(Records from a data collection)

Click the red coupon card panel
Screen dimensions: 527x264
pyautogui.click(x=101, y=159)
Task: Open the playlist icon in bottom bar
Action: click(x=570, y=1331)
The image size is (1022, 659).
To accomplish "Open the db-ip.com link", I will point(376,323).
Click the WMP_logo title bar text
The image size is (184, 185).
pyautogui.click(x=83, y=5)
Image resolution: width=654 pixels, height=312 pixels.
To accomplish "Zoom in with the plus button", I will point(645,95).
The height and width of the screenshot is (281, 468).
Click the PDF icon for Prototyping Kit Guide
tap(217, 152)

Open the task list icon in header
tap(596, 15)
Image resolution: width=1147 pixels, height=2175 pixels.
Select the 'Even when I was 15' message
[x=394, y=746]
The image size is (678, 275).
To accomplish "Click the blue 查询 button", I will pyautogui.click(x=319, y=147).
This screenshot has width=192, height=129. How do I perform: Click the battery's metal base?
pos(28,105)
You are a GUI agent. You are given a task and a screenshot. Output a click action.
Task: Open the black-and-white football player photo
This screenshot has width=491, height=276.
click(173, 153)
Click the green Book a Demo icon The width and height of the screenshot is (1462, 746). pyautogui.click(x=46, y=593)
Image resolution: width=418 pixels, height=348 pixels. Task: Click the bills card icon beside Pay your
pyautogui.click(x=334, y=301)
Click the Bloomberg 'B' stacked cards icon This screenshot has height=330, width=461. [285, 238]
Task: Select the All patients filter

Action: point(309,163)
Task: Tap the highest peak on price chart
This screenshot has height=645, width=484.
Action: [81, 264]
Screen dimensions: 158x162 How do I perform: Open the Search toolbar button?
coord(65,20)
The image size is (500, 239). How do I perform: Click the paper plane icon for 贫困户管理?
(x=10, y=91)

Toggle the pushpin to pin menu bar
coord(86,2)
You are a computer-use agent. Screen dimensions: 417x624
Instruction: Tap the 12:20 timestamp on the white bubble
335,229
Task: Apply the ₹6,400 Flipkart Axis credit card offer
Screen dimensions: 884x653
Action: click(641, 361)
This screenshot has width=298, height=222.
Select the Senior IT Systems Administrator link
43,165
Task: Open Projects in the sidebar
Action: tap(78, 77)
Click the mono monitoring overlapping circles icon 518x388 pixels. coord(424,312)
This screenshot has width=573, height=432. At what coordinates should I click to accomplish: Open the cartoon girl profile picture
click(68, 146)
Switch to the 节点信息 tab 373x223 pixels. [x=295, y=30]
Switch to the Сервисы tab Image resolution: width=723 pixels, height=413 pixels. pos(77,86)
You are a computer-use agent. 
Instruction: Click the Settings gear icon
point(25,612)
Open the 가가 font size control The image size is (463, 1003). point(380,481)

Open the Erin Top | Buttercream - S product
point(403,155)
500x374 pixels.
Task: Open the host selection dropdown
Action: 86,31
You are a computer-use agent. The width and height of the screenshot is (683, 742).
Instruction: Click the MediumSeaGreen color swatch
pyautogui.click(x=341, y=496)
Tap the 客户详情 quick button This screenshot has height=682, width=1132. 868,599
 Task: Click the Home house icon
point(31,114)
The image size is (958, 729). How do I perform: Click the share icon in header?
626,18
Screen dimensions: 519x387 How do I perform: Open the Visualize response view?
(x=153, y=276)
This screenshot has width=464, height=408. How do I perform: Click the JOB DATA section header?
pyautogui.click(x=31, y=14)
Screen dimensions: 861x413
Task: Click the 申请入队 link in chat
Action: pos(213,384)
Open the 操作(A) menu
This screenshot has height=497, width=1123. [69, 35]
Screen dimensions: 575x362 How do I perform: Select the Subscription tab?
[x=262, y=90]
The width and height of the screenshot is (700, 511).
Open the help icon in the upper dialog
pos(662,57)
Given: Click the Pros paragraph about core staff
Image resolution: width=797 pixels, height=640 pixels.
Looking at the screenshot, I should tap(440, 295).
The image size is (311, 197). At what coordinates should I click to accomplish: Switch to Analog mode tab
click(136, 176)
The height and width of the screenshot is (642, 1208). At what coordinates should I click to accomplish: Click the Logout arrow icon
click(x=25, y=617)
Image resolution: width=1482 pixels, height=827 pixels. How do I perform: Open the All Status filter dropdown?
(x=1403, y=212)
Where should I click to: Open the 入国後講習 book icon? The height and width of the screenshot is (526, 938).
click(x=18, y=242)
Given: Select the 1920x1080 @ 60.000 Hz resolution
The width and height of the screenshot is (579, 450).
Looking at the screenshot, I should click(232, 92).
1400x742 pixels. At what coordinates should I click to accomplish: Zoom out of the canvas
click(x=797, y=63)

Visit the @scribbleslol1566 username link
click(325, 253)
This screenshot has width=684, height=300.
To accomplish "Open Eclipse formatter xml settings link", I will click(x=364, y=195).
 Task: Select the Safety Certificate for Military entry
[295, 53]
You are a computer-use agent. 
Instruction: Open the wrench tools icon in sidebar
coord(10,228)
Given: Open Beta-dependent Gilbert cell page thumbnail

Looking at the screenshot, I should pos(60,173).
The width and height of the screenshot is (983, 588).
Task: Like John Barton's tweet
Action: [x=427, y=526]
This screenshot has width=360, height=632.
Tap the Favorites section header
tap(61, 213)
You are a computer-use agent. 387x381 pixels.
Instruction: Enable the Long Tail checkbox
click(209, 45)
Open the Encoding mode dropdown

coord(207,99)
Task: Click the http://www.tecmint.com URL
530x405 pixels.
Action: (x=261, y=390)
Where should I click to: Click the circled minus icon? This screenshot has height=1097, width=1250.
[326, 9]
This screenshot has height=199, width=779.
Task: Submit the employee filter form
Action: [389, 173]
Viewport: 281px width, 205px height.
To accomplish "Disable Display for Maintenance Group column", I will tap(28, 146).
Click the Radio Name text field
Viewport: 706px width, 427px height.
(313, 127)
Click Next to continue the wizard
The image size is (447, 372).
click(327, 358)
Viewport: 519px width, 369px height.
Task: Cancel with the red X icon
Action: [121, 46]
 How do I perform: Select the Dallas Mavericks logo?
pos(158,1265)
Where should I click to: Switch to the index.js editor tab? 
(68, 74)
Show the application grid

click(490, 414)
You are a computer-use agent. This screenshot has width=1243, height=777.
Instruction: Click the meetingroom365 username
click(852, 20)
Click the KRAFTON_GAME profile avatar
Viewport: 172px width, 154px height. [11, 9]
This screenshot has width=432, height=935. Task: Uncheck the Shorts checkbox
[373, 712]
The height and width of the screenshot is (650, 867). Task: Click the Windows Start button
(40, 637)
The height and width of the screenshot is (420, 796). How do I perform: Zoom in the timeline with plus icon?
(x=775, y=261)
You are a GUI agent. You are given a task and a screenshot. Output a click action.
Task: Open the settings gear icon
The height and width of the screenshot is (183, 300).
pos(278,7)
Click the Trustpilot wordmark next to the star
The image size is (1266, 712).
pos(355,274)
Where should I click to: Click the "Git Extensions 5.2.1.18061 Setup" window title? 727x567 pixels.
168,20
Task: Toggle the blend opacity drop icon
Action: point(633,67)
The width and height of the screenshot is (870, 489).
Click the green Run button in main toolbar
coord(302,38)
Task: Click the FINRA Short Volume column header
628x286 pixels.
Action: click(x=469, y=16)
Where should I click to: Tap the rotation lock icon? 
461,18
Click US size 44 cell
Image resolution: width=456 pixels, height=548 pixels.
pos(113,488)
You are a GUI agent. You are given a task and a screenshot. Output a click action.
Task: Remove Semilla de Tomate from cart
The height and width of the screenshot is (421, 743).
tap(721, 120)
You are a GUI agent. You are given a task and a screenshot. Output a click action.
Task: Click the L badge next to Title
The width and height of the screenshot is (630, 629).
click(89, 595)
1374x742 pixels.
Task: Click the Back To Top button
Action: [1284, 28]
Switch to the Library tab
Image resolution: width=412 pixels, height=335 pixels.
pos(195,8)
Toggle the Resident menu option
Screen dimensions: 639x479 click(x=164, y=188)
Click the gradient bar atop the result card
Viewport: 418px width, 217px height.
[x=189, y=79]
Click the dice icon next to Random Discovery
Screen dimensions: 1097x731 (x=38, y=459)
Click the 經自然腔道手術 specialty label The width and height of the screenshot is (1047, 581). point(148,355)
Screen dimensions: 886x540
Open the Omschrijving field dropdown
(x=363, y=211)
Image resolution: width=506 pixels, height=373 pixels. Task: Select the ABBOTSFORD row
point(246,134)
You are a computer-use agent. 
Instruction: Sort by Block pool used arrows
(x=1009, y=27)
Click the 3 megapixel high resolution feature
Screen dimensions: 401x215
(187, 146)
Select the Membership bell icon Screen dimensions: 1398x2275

**EXERCISE REQUIREMENTS:**
In the entries above, find the line with "This screenshot has width=573, height=432." and the line with "You are a computer-use agent. The", then restate word for word both of them and every line between, with nothing more.

**TASK ANSWER:**
This screenshot has width=573, height=432. At what coordinates should I click to accomplish: Open the cartoon girl profile picture
click(68, 146)
Switch to the 节点信息 tab 373x223 pixels. [x=295, y=30]
Switch to the Сервисы tab Image resolution: width=723 pixels, height=413 pixels. pos(77,86)
You are a computer-use agent. 
Instruction: Click the Settings gear icon
point(25,612)
Open the 가가 font size control The image size is (463, 1003). point(380,481)

Open the Erin Top | Buttercream - S product
point(403,155)
500x374 pixels.
Task: Open the host selection dropdown
Action: 86,31
You are a computer-use agent. The width and height of the screenshot is (683, 742).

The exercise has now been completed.